My favorite of Miyazaki’s films is My Neighbor Totoro (Tonari no Totoro) (image above), a wonderful, magical animated story. For me it evokes certain aspects of childhood better than any other film (animated or otherwise): the “goes on forever” quality of a late summer afternoon, the deep fascination children can have with simple things, quiet moments that seem to reveal unspoken worlds, the terrible urgency of a lost sibling or sick parent and the blurred line between what is real and what is imagined and the (indistinguishable) wonder and delight inspired by both.

If you’re interested in Totoro, don’t buy the 20th Century Fox fullscreen edition, wait for the Disney widescreen 2-disk set due in March of 2006. There are also multi-disk sets of Miyszaki DVDs, a three pack (Spirited Away/Castle in the Sky/Kiki’s Delivery Service) and a six-pack (Castle in the Sky/Kiki’s Delivery Service/Nausicaa of the Valley of the Wind/Porco Rosso/Princess Mononoke/Spirited Away).

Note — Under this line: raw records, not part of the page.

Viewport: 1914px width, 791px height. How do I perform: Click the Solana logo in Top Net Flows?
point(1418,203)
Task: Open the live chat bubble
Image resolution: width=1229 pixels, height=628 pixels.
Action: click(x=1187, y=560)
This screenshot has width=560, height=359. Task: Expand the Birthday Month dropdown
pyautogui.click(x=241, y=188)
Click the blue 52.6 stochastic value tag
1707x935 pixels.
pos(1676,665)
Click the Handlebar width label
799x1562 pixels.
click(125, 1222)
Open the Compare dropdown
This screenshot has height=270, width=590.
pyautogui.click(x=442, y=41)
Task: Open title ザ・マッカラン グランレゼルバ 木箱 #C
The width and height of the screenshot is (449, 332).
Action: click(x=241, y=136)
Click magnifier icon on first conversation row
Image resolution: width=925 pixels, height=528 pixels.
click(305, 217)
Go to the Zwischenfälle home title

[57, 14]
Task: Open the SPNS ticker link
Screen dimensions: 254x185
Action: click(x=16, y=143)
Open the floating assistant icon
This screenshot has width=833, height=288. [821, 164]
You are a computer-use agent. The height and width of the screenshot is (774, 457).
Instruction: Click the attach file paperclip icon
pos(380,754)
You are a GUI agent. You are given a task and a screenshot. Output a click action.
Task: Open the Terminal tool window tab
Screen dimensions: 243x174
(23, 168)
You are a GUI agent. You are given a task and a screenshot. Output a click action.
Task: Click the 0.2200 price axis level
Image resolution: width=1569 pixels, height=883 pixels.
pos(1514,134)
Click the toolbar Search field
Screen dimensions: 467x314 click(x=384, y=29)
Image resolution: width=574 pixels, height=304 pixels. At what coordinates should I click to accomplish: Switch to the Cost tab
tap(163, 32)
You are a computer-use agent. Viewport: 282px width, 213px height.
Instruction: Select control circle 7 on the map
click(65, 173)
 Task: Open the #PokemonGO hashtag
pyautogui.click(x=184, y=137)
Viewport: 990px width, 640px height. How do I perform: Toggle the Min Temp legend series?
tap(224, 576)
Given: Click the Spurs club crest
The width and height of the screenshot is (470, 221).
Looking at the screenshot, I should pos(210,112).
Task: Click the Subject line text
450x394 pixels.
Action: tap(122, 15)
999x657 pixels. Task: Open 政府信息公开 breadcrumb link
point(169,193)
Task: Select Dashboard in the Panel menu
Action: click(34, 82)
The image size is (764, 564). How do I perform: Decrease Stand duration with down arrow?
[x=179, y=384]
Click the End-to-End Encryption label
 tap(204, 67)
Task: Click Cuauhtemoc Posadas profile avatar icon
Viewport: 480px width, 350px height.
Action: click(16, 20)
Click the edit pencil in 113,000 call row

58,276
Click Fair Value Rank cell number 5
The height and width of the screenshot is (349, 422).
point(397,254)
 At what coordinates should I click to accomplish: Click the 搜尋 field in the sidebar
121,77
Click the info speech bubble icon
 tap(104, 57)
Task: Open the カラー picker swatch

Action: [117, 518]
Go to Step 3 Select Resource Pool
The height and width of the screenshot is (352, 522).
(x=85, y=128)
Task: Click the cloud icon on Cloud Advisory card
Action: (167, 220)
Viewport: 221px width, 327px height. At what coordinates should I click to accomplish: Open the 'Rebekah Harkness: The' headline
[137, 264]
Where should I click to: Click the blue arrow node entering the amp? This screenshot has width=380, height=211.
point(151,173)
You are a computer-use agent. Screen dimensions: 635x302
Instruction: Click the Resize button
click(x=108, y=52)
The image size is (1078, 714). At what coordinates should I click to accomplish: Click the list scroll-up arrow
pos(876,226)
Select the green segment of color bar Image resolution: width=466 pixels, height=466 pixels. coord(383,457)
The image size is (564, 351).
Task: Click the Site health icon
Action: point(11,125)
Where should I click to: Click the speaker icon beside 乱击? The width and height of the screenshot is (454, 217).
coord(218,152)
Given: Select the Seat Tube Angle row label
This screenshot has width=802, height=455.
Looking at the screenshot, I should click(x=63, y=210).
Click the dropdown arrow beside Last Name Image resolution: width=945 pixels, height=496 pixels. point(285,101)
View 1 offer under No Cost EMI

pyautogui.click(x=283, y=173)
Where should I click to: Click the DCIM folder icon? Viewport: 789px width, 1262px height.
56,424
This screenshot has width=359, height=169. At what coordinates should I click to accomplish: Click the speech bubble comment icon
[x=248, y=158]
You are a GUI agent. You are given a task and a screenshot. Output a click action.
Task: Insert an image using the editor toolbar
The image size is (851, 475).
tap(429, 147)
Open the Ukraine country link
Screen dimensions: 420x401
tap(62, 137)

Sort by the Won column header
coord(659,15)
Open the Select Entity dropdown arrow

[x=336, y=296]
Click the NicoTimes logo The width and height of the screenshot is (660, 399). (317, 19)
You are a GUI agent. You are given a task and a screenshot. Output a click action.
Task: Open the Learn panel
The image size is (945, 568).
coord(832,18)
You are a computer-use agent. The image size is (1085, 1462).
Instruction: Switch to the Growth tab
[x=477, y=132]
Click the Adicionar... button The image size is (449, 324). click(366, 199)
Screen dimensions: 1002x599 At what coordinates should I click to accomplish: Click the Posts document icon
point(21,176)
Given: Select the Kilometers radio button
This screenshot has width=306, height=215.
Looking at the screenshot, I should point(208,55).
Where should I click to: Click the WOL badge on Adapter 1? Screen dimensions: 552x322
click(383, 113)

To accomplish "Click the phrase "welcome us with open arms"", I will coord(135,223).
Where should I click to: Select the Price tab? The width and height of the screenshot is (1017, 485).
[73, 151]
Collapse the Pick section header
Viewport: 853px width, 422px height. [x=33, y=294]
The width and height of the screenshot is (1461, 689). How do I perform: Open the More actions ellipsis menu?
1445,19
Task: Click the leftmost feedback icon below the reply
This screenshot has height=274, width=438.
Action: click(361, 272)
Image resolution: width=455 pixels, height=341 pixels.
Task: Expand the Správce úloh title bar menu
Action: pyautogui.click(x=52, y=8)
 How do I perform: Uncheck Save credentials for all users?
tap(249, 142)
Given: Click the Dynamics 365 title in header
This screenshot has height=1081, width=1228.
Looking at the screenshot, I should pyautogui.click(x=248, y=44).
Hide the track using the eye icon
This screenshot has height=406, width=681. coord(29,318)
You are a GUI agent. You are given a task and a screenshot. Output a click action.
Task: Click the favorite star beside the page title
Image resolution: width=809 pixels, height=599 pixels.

Hayao MiyazakiMiyazaki established Studio Ghibli, a production house that produces most (but not all) of his films. Here is a link to the Studio Ghibli site (in Japanese) and the Google BETA translated version which is rough, but navigable.

Unfortunately the Studio Ghibli site doesn’t have a lot of easily accessible images. Here are some official movie sites: Princess Mononoke, Spirited Away, Howl’s Moving Castle and the (poorly done) Disney: Studio Ghibli site that is the official site for the others.

Here are some fan sites that have images:

A selection of Miyazaki film images from Planet Zot: Totoro , Kiki’s Delivery Service, Princess Mononoke, and Porco Rosso.

From WingSee’s Anime Haven: Nausicaä of the Valley of the Wind, Porco Rosso, Laputa: The Castle in the Sky , Kiki’s Delivery Service.

And some Totoro images from totoro.org.

The Studio Ghibli site isn’t very practical for non-Japanese speakers. For us the best source of general information on Miyazaki and Studio Ghibli is an unofficial, but excellent and extensive site called The Hayao Miyazaki Web at Nausicaa.net.